§ To do
Repeat the listing verbatim. Drop any pictures.

§ Given entries
Content starts
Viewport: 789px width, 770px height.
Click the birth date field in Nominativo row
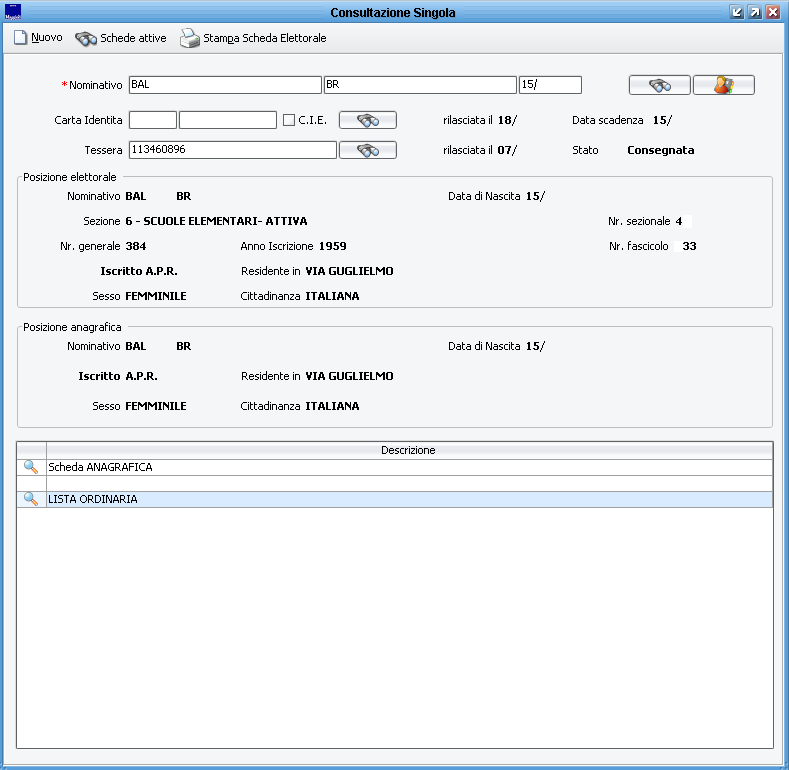[549, 85]
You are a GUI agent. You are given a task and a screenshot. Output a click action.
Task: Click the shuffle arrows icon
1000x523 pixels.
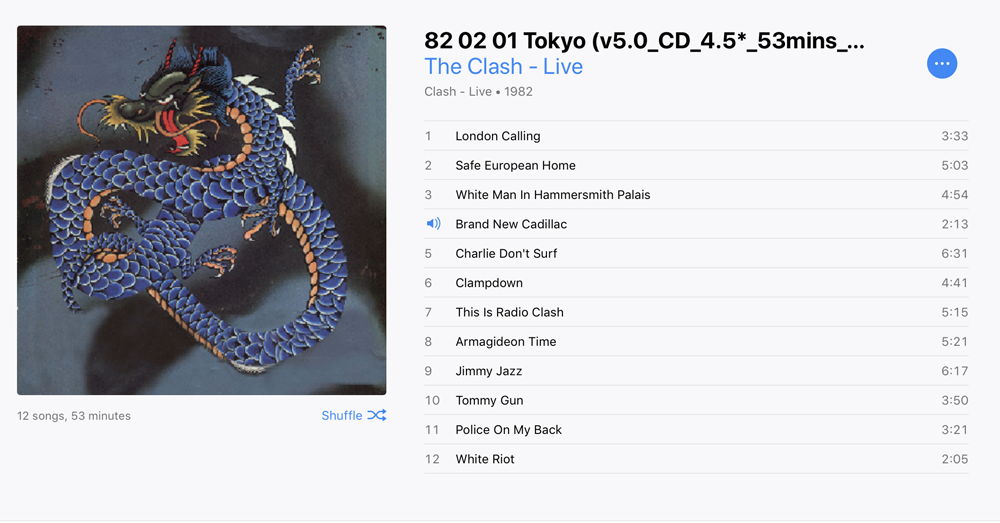click(x=377, y=415)
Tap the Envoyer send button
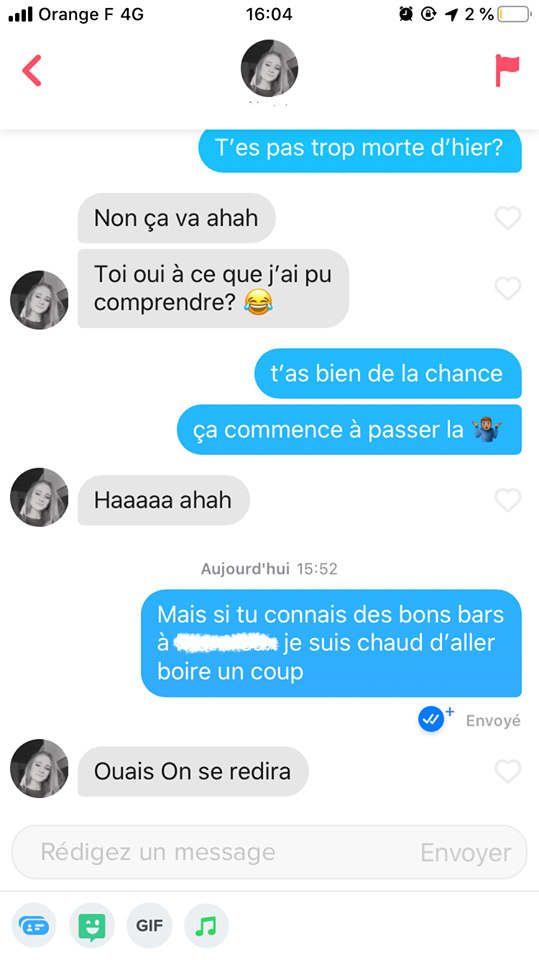This screenshot has width=539, height=960. point(466,853)
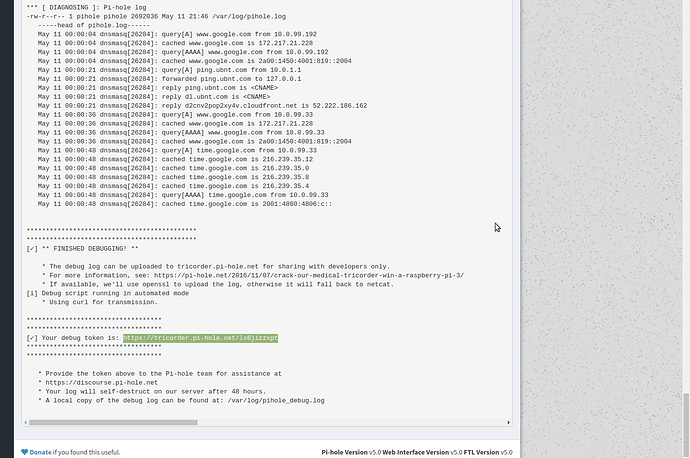Click tricorder.pi-hole.net in the upload note
The image size is (690, 458).
click(x=245, y=266)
Content ends
§ Task response
Viewport: 789px width, 770px height.
Click the birth date field in Nominativo row
[549, 85]
You are a GUI agent. You are given a task and a screenshot. Output a click action.
Task: Click the shuffle arrows icon
1000x523 pixels.
click(x=377, y=415)
Tap the Envoyer send button
This screenshot has width=539, height=960. point(466,853)
Click tricorder.pi-hole.net in the upload note
The image size is (690, 458).
click(x=245, y=266)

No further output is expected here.